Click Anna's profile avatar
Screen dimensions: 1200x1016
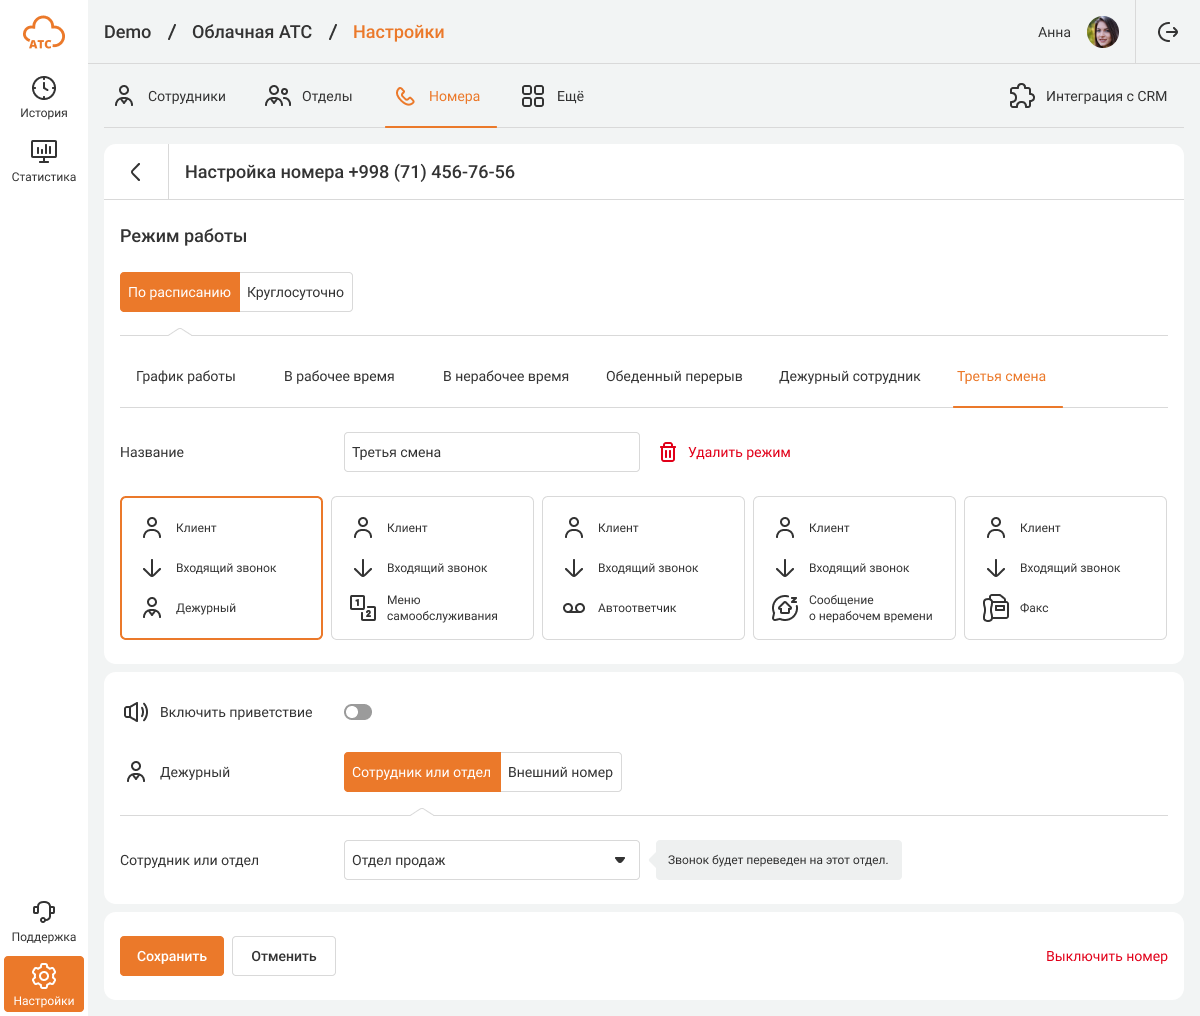tap(1103, 32)
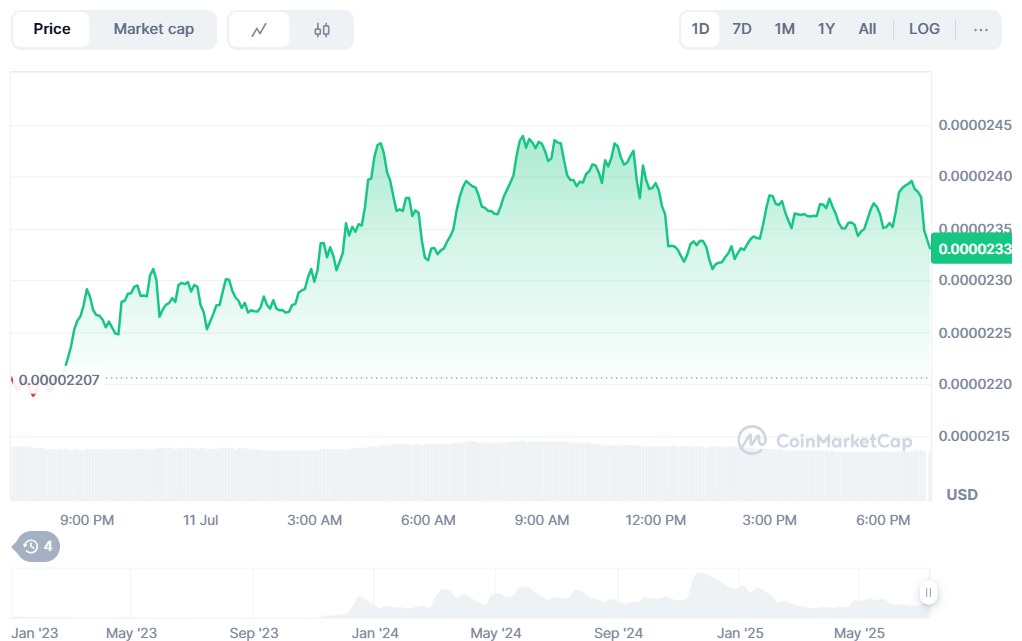This screenshot has width=1022, height=641.
Task: Click the volume bars below the price chart
Action: tap(470, 470)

The task » Reprint the data verbatim, pictures excluded.

Output of the exercise »
Click Anna's profile avatar
Screen dimensions: 1200x1016
tap(1103, 32)
This screenshot has width=1022, height=641.
Task: Click the volume bars below the price chart
Action: tap(470, 470)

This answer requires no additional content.